In 2005, Crow’s Hall was purchased by a long standing client of ours who embarked on an extensive repair schedule on the house, which was prepared and managed by Nicholas Jacob Architects and executed by R & J Hogg, These works included re-roofing of the north range and the removal of some late 20th century additions. Which included the reordering of an existing extension on the north side. These works have received awards for Craftsmanship by the Suffolk Association of Architects. Because of the extensive nature of the works there was a need to work closely with the Local Authority and English Heritage. Although some research had been undertaken on site to understand the house, Nicholas Jacob Architects, appointed building historian Philip Aitkins and Joanna Martin to look at records and found archaeology during the works to further understand the buildings development.
The owner has also landscaped the inner moat, the design of which has been influenced by traditional gardens and includes a kitchen, formal garden with dipping pool, and a courtyard following early foundations of the former Hall and South wing. The knot garden on the north side also following foundations discovered during the renovations. These have all been designed and laid out by Lady Tollemache, Garden Designer. Outside the hall’s moat are further moat structures, which relate to 18th Century landscapes, although these moats probably started life as mediaeval fish ponds. To the northwest, between the moats, is the 16th Century dovecote and to the south is the fine barn which is thought to be the longest range in East Anglia.

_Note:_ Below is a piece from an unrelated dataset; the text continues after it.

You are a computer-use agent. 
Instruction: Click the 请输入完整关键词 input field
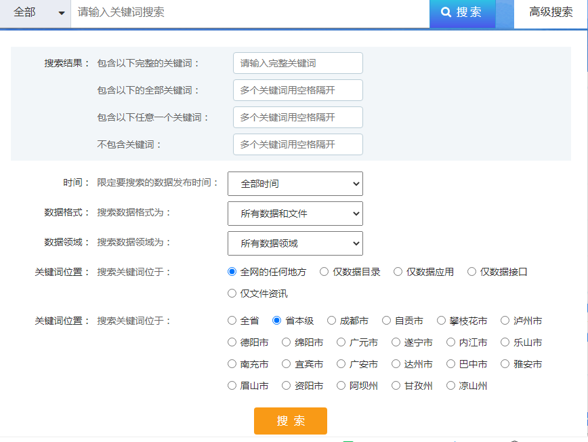pyautogui.click(x=298, y=63)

Crow’s Hall is a Grade II* listed 16th Century Moated Manor House. It is situated on a summit of ground rising from the River Deben at Debenham, and is approached by a straight avenue flanked by a double row of oaks.
Most of the 16th century and earlier parts of the manor house were demolished by about 1700. This included the Great Hall range to the east and the service wing to the south. This left the north reception wing which was built around 1560 and the gatehouse to the west still standing, interlinked by a screen.
By about 1700, a narrow single-story range filled the space between the gatehouse and the west gable of the north wing. At the same time a small service wing was added to the north side, re-using roof timbers apparently from the demolished Great Hall. There is also an extension within the courtyard built soon after 1900. The north wing contains an upper dining chamber (since divided into bedrooms) with panelling of c.1560, and more of it has been moved round within the building. The dining chamber was approached by what may be the earliest example of a balustraded box staircase in England.